I membri della band musicale consegnano anche pacchi alimentari alle famiglie in difficoltà.

 

Il furgone, un microfono e un amplificatore. E via per le periferie e per le campagne di Castel Volturno, in provincia di Caserta, a spiegare ai migranti della zona -molti dei quali braccianti– quali sono le misure igienico-sanitarie da seguire per evitare il contagio da Covid-19 e quali le disposizioni del Governo sugli spostamenti. A svolgere questa fondamentale attività durante l’emergenza, in un contesto sociale dove di informazione ce n’è pochissima, sono i Kalifoo Ground. Un’associazione di volontariato, costituita da due italiani e tre rifugiati di diversi paesi africani, che è anche una band musicale. “I braccianti qui continuano a lavorare e a vivere senza alcuna precauzione”, spiega il leader del gruppo, Gianluca Castaldi. “Da una parte non possono permettersi di non andare a lavoro, dall’altra non hanno abbastanza informazioni sul tema del Coronavirus. Molti di loro -aggiunge Gianluca- pensano davvero che gli africani non possano ammalarsi di Covid-19”.

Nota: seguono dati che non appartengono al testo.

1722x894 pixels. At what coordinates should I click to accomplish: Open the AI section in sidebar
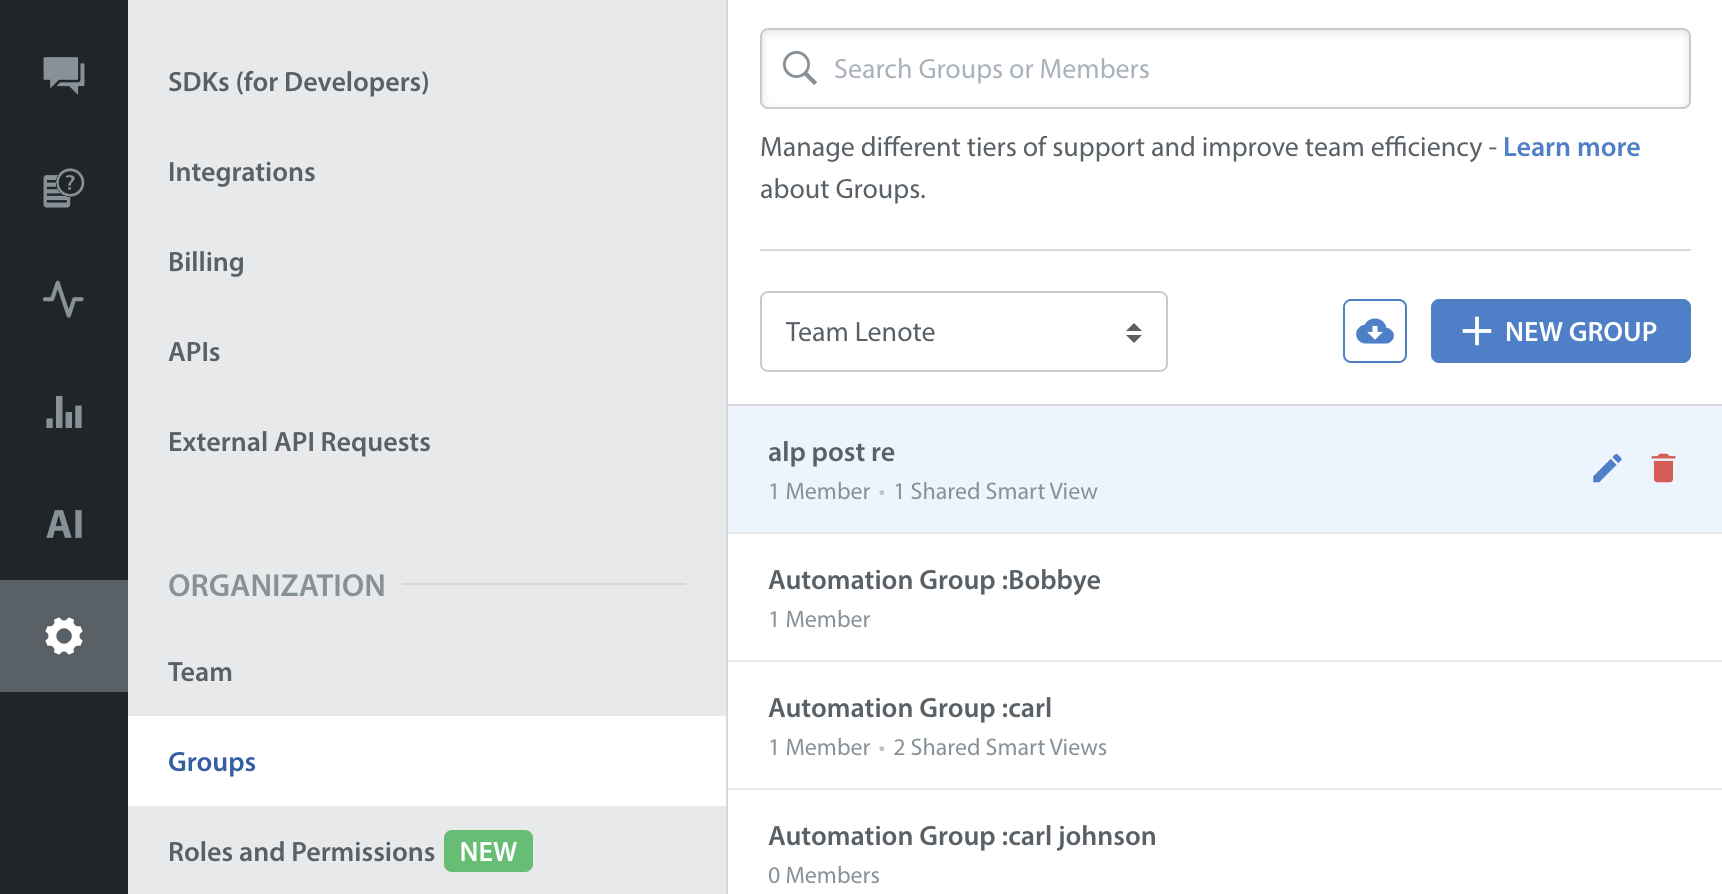coord(64,524)
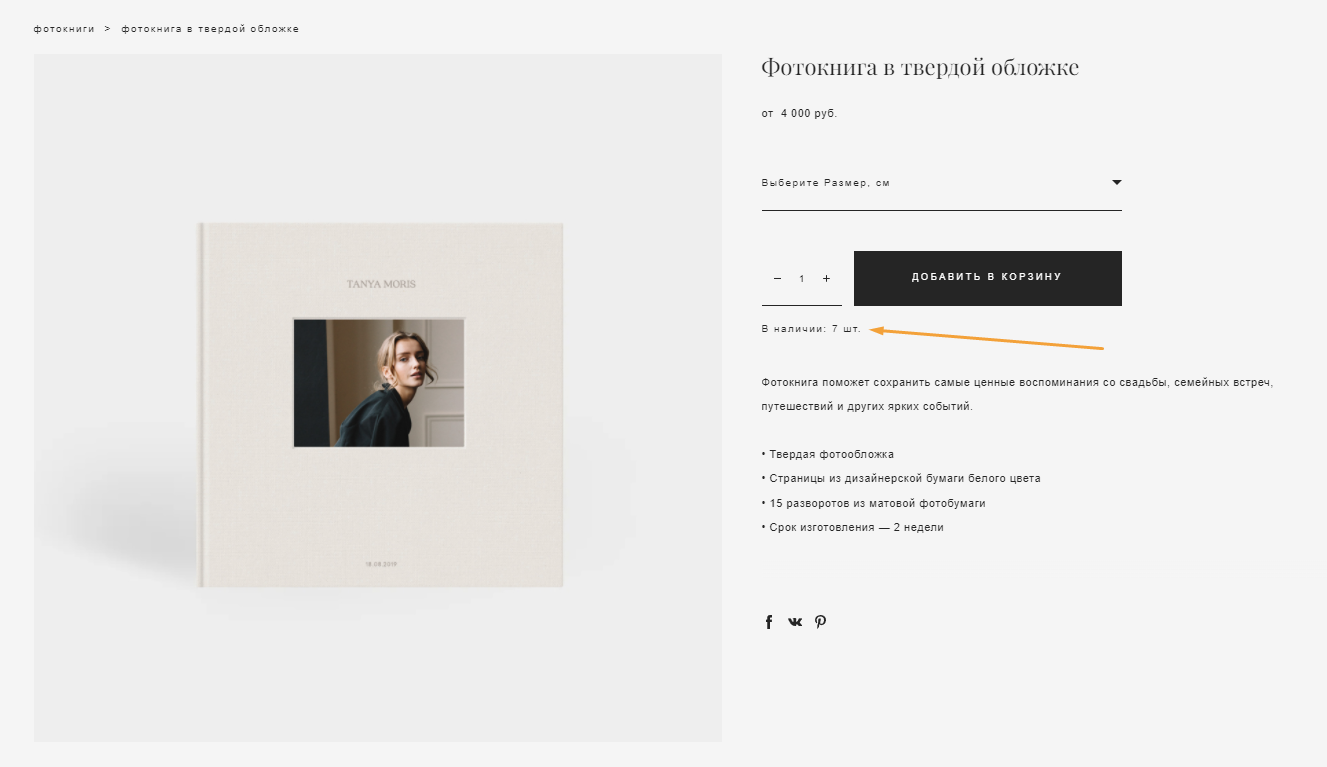
Task: Click the quantity number field
Action: click(x=801, y=278)
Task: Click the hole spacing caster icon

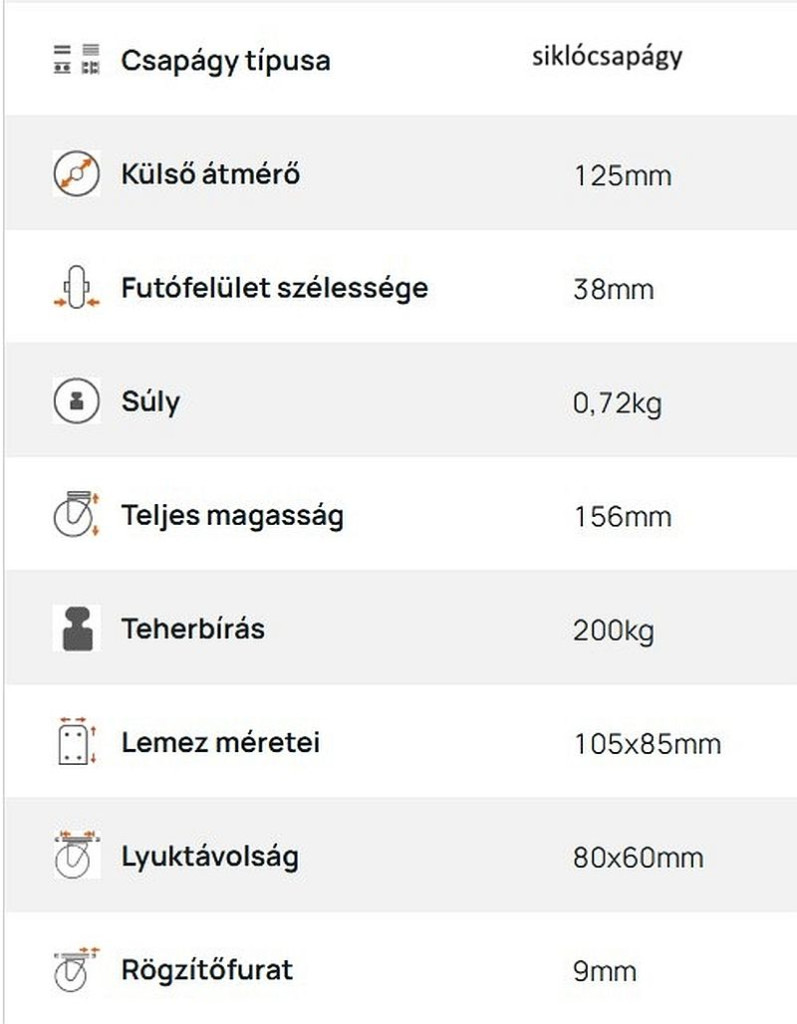Action: point(77,856)
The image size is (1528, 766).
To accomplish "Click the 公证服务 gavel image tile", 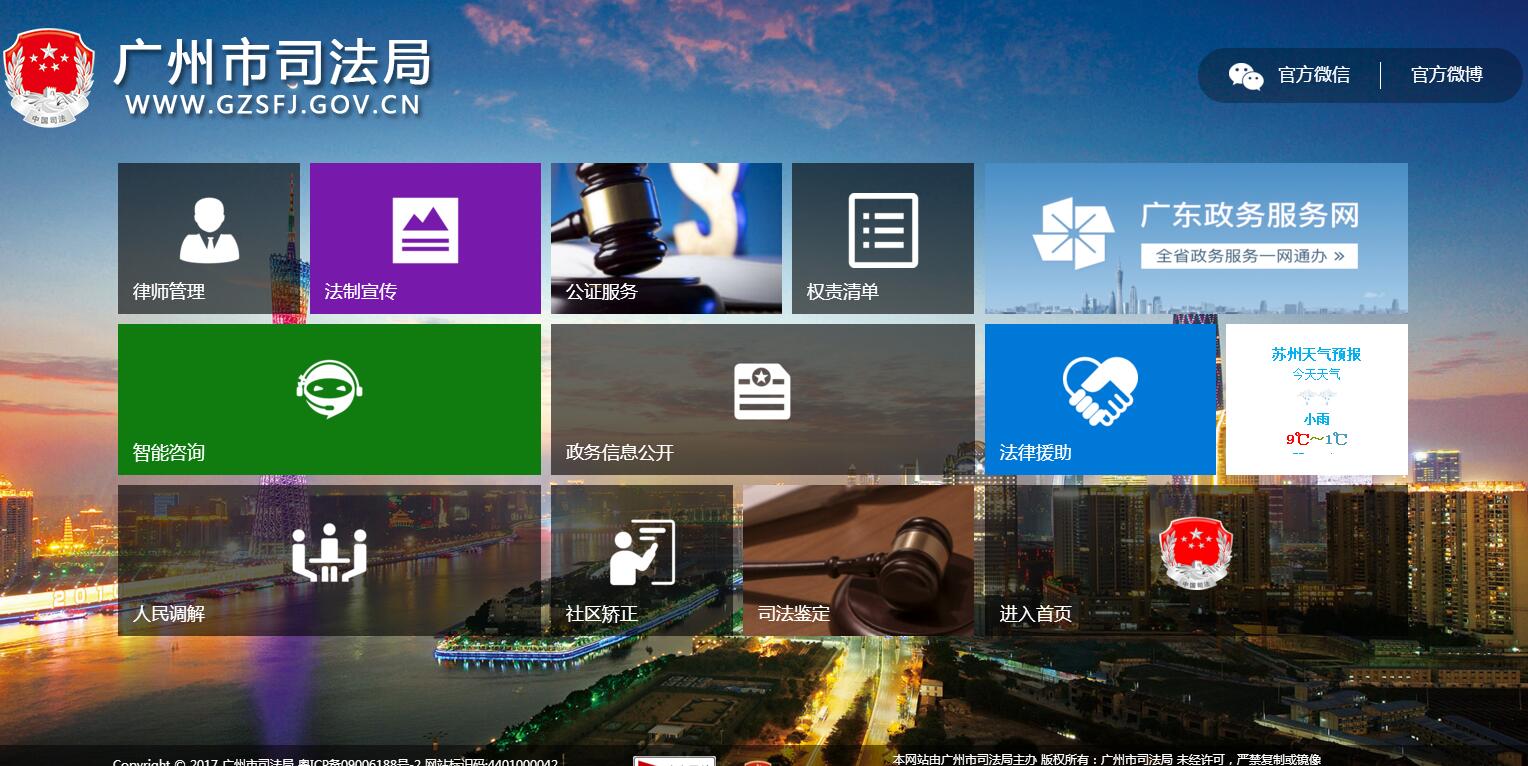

Lo scorso anno i Kalifoo Ground, grazie al finanziamento del bando PartecipAzione di Intersos e Unhcr, hanno potuto realizzare un progetto ambizioso e originale: organizzare concerti ed eventi culturali che fossero occasioni anche per diffondere informazioni sul diritto di asilo, sui servizi per i migranti e sullo sfruttamento lavorativo. In questi giorni di emergenza Coronavirus tutte le attività di sportello e di aggregazione sociale sono ferme ma loro no: oltre allo “speakeraggio” tra i braccianti -in inglese, francese, twi, awusa e babarà- i Kalifoo Ground sono già da diverse settimane impegnati a Caserta per dare una mano agli anziani che non possono uscire a fare la spesa o andare in farmacia. E per andare in soccorso delle famiglie in difficoltà alle quali portano i pacchi di cibo presi attraverso il Banco Alimentare o donati dai supermercati. Il tutto organizzato insieme agli altri membri della Rete solidale per Caserta: la Caritas Caserta, l’ex centro sociale “Ex Canapificio” , il Movimento migranti e rifugiati e il Comitato città viva.

 

 

I Kalifoo Ground hanno inoltre realizzato insieme a Emercency video informativi sul Coronavirus in diverse lingue.